- [WHAT YOU ARE ASKED TO DO] Copy out exactly the lines spanning the line with "Open the 'Редактировать' menu" to the line with "Where should I", inclusive, from the data underneath, with no pictures.
= Beginning of Section =
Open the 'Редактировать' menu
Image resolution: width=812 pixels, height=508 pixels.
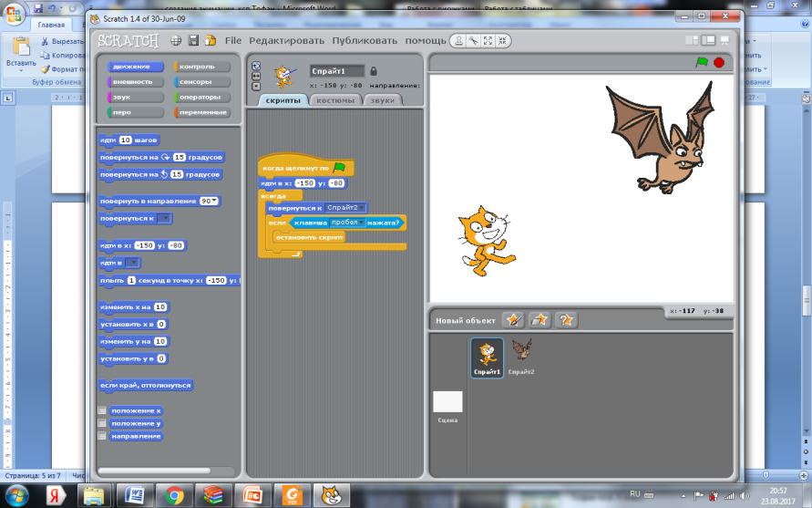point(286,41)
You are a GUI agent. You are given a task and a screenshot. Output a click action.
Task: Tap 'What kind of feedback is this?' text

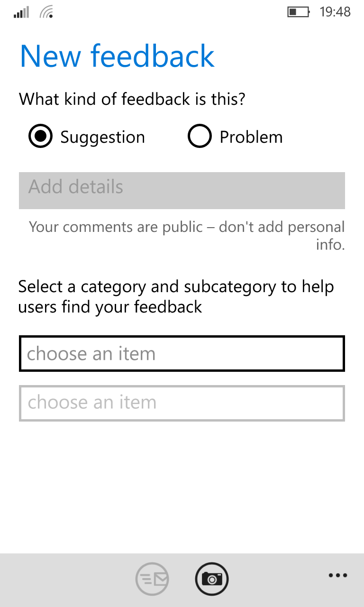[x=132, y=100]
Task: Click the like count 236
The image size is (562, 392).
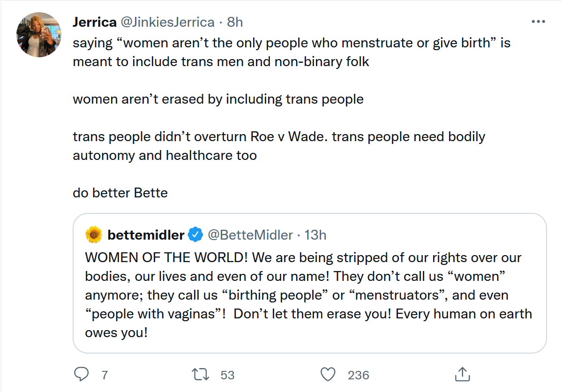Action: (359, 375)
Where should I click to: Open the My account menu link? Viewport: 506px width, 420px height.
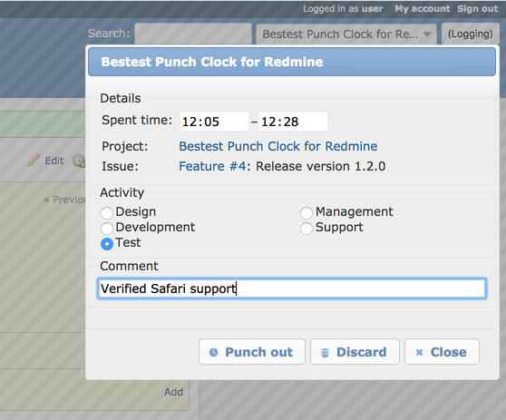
= End of Section =
= Beginning of Section =
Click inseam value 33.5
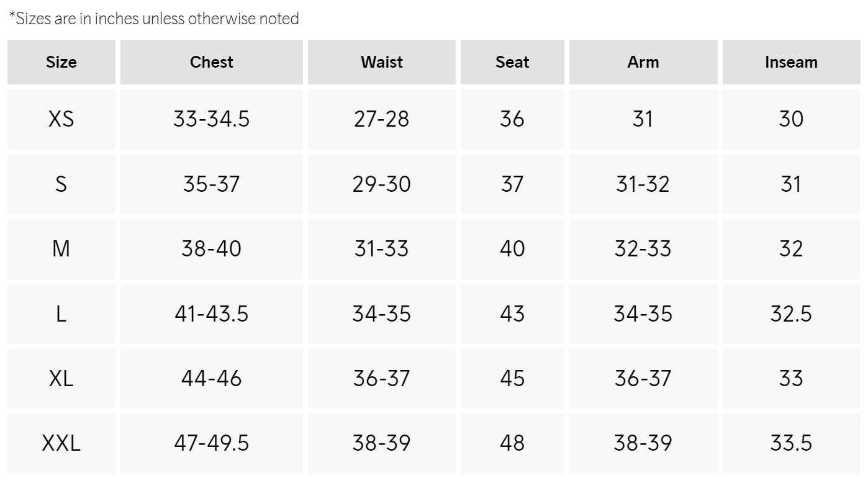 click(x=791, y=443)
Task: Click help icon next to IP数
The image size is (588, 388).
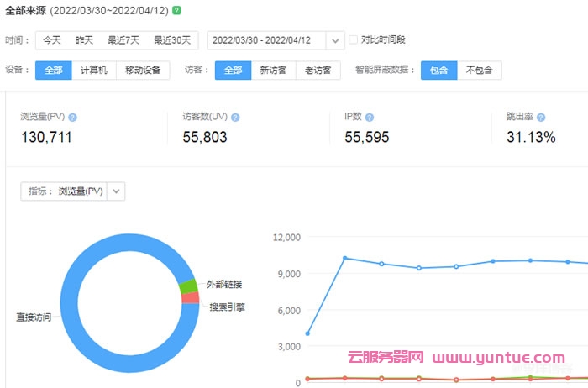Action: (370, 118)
= End of Section =
- [OUTPUT OF THE TASK]
Open the 'Редактировать' menu
Image resolution: width=812 pixels, height=508 pixels.
point(286,41)
You are a GUI agent. You are given a task and a screenshot. Output a click action.
Task: Tap 'What kind of feedback is this?' text

[x=132, y=100]
Task: Click the like count 236
The image size is (562, 392).
Action: (359, 375)
Where should I click to: Open the My account menu link? Viewport: 506px width, 420px height.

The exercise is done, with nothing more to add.